Overview of access rules to Biobanks in The Netherlands

Although there are no specific rules and regulations on biobanks, access to biological samples and data in the Netherlands is regulated by several laws and codes of conduct. Following, a short overview of the applicable rules and regulations, from general to specific.

Biobanks have to comply with the EU General Data Protection Regulation (GPDR). as they collect, store and/or process human biological material, in combination with other forms of personal data, including sensitive data, such as genetic and health data. The BBMRI- NL offers an elaborate online FAQ on how the GDPR applies to biobanks, collections of human samples and associated health data, which can be accessed on the following location.

The Dutch adaption to the GDPR is the Uitvoeringswet Algemene Verordening Gegevensbescherming (UAVG), text in Dutch. The national supervising authority on the proper implementation of data protection is entrusted to The Dutch Data Protection Authority (DPA), which is entrusted with the supervision on processing of personal data in order to ensure compliance with the GDPR and the UAVG. English background information on their supervisory role can be found on their website.

Other European laws also applicable to Dutch biobanks are described in the section Biobanks in The Netherlands.

Also, the Medical Treatment Contract Law (WGBO) is applicable in the light of biobanks, as it states that participants in medical research must be adequately informed on the research conducted and that permission is needed for access to their data. Furthermore, the WGBO regulates research with human material for further use. The WGBO is an integral part of the Dutch Civil Code and can be accessed here (text in Dutch).

The Law on Medical Scientific Research on Humans (WMO) regulates medical-scientific studies in which humans participate: see here (text in Dutch). For the WMO to be applicable to a specific biobank, there has to be a prior study protocol in place. As this is not the case for most biobanks, the WMO is often formally not applicable to biobanks. In such cases (where the WMO is not applicable), local review committees developed their own guidelines for biobanks with criteria inspired by the WMO and the Federa Code of Conduct for Responsible Use (see below).

The Authority over Bodily Material Act (Wzl) is a future law on the collection and usage of human tissue and other bodily materials directly applicable to biobanks. This act has been under construction by the Dutch Parliament since 2004 but has not been implemented yet.

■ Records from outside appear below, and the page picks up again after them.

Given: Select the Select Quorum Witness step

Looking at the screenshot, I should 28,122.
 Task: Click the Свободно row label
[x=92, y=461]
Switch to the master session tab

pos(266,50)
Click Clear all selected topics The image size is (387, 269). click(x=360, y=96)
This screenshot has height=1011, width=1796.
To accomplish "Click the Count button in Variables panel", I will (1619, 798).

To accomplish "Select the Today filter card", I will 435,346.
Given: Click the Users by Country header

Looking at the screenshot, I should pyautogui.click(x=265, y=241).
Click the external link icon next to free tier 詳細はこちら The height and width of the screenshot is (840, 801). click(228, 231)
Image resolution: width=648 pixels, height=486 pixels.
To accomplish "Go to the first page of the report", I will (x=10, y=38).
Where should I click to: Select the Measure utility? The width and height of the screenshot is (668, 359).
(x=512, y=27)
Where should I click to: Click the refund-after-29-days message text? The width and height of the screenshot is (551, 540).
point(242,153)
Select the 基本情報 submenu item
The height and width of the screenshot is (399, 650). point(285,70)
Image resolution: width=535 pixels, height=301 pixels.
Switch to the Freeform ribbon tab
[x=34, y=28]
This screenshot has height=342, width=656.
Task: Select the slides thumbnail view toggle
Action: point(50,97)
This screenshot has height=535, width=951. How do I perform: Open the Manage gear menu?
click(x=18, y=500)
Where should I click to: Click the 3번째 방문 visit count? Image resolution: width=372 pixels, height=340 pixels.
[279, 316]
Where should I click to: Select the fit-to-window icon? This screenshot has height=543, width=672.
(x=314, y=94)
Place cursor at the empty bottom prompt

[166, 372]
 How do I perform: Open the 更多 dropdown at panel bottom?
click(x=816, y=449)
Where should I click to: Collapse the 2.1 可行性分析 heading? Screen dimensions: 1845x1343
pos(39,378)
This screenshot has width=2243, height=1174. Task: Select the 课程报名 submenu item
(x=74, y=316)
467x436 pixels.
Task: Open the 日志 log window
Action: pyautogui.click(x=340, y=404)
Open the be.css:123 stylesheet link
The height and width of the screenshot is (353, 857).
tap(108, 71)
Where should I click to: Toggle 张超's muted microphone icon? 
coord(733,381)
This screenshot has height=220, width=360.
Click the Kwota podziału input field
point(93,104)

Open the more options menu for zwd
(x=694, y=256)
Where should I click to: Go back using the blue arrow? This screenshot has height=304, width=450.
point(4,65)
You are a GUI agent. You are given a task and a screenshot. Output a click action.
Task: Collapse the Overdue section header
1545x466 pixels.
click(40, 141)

The Human Tissue and Medical Research Code of Conduct for responsible use is a self-regulatory code of conduct, developed by the Federation of Dutch Medical Scientific Societies (FDMSS). It aims to regulate professional biomedical conduct regarding secondary use of tissue and cells and ‘de novo’ biobanking. An English version of the Code of Conduct can be accessed here. (A new and updated version of the Human Tissue and Medical Research Code of Conduct is being drafted at this moment. Please make sure you consult the latest version)

Lastly, the Code of Conduct for the Use of Data in Health Research.
This Code was developed in 1995 and was revised in 2002-2003 on the basis of the European Data Protection Directive and its implementation in the Dutch Act on the Protection of Personal Data. The new Dutch version and English translation became available in 2004, you can find in on the following location. An explanatory report in English can be downloaded here.

The following legislation only applies under specific circumstances

The Embryo Act (EA) considers the specific conditions for scientific research on gametes, embryos, and embryonic material. The legal text can be accessed here (text in Dutch).

Similarly, the Foetal Tissue Act (Wfw) regulates the conditions for the research of foetal tissue after spontaneous abortion or abortion provocatus. The legal text can be accessed here (text in Dutch).

The Law on Organ donation (WOD) regulates the specific conditions for organ transplantation and the use of transplantation-organs for scientific research, see here (text in Dutch).

The Blood Provision Act (WiB) regulates the quality, security and availability of blood and related materials. The legal text (in Dutch) can be accessed here.

Also the Disposal of the Dead Act (WLB) can be of relevance, as it regulates the conditions under which medical-scientific research on deceased individuals is allowed. The WLB can be accessed here.